Determine how many lines in the entries below include "computer". The reply should be that number and nothing else.

(Saved data entries)
* * *

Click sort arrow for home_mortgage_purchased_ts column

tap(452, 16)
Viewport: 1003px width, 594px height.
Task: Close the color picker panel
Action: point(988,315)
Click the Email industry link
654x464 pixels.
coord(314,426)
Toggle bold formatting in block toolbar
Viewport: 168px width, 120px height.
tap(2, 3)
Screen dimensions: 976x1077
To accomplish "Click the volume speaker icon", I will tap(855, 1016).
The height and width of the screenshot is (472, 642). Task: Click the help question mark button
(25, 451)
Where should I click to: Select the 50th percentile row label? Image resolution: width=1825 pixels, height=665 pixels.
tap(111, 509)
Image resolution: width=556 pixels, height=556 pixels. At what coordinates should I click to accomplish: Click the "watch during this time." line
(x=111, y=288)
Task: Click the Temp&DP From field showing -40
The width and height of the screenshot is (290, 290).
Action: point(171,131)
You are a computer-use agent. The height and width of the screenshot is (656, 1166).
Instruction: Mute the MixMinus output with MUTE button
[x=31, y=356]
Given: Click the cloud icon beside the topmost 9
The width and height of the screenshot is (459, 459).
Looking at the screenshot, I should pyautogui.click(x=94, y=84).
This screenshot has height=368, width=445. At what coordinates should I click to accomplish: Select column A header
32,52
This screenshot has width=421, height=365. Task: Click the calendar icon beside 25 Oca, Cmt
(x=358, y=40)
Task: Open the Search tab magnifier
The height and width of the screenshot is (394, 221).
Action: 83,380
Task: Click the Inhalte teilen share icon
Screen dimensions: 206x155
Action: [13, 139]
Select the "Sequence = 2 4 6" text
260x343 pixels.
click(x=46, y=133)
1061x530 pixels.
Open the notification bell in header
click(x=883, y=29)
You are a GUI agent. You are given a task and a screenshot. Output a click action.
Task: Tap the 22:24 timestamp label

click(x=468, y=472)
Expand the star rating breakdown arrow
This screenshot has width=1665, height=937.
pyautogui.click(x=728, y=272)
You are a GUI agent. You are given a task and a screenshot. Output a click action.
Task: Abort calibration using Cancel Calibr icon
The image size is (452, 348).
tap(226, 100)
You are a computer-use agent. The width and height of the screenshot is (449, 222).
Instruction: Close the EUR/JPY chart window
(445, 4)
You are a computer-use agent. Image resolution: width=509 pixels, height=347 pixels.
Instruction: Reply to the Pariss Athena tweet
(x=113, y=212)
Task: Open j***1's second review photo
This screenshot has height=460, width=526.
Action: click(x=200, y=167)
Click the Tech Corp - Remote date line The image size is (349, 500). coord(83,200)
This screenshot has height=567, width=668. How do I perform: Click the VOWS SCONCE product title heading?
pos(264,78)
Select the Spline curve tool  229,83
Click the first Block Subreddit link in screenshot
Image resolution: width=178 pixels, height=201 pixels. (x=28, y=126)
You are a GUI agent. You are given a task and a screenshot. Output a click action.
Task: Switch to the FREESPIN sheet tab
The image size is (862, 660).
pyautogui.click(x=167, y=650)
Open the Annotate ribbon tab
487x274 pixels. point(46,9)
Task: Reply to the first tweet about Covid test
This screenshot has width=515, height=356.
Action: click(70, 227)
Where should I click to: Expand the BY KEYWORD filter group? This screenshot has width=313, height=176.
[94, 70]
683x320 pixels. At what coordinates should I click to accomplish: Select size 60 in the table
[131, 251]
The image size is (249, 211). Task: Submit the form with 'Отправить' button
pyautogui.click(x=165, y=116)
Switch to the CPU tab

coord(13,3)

* * *

- [Exercise response]: 3